From our discussion I found 3 golden nuggets of information I was able to share with him. As it is Xmas, perhaps these may also help you and that would be great at any time of the year. As you leave the office for the Xmas break, has the excitement of building your own business now turned to weariness, frustration and just a general feeling of ‘I’ve had enough’?
Here are my 3 golden nuggets, perhaps these may help you.

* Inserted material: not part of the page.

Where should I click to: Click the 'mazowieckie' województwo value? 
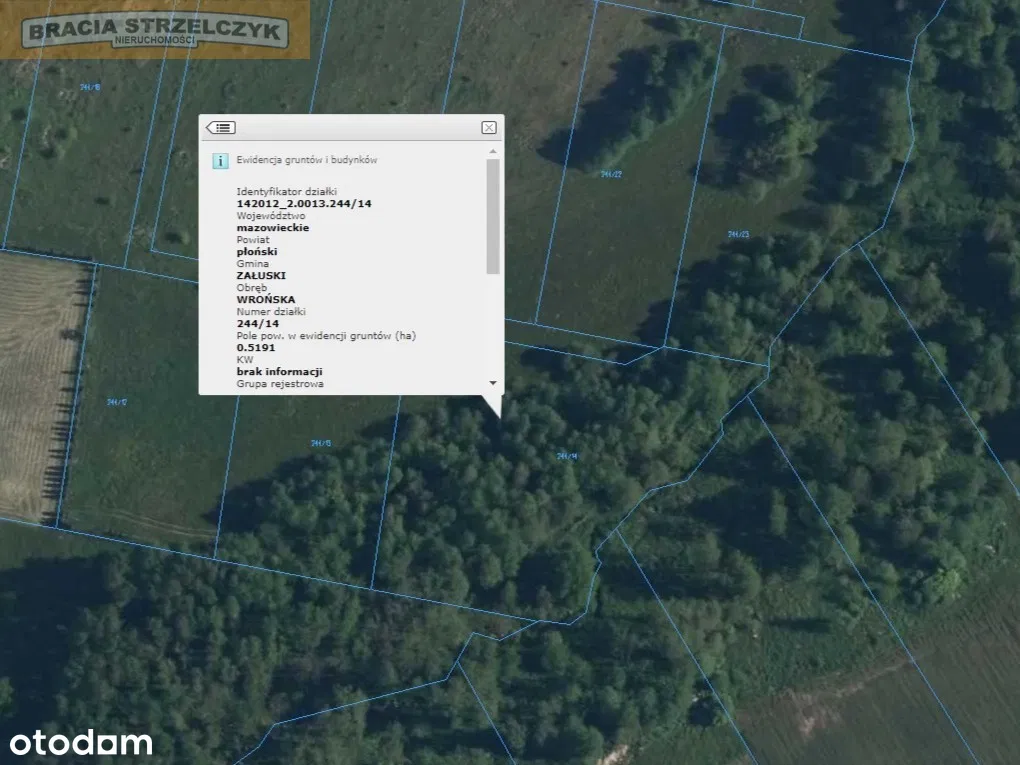coord(272,227)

- He had an admin staff inputting his monthly data into the accounting software. Unfortunately they didn’t understand the need to phase and ensure the timing of the costs and sales. He was looking at the monthly profit and loss report but actually this didn’t give the correct picture of activity that had happened in the month. The sales figures needed to be aligned correctly against the costs associated with generating these sales in the month. He also had no one overviewing the accounts. This was important to ensure that any manual adjustments to allow for mistiming’s were made. He was therefore looking at poor, incorrect data. Often looking at poor data is actually very stressful. One month you look like you are doing well, the next month you are performing badly.Its a roller coaster of emotions and underlying this is one of doubt.Stop doing it to yourself!
If you are going to look at your monthly accounts, at least ensure they are correct. Otherwise, don’t look at them at all!

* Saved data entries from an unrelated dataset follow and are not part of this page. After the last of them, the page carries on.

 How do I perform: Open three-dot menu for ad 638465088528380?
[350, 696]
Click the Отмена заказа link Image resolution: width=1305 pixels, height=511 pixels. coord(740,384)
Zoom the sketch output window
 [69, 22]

- We looked at the last 5 years of performance and we could see a time where he was once quite profitable. Being able to pinpoint the year where his gross margin fell by 10% was an eye-opener to him as he could relate this directly back to when he started to employ staff in order to expand his business. These staff charged their hours out to customers at an hourly rate 3 times as much as they cost. However he had not ensured that they charged out enough of their hours in a week to maintain the gross margin.
Tracking your data month on month will flag to you, at the time when your margins and profit move on downward trend. This will give you time to adjust and look at the situation in its live state. Leaving an unprofitable situation to persist will inevitably result in cashflow problems eventually so catch it early.

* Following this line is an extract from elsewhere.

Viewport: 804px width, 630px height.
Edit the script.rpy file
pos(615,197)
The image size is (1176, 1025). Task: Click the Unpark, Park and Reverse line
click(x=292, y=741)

- This business owner did have slightly high overheads, however I asked him to suggest where he wanted to take his business in terms of turnover. He said he used to think he wanted to be at approximately 3 times the level he was currently running at. Over the last 3 years he had lost that desire due to the low profits and the hard work it felt running at the current level of turnover. We established the sales demand was out there. He felt held back only by capacity and the need to recruit further chargeable resources. Having now explained to him how to grow his gross margin I also showed him that by doubling his sales volume he could be making some good money for himself. Unfortunately at his current level of sales, he was barely past his breakeven sales rate. If he could increase his gross margin as well as push his sales figure up (whilst maintaining his overheads at their current rate) more profit would drop straight through to his pocket.
Once you’ve covered your overheads more profit per £ hits your bottom line and your pocket. Use this to motivate you to push forward.
So there we are, a much happier, optimistic business owner. Hopefully a business which will grow and prosper for many years to come.
Merry Xmas to you and I look forward to sharing further tips with you in 2016!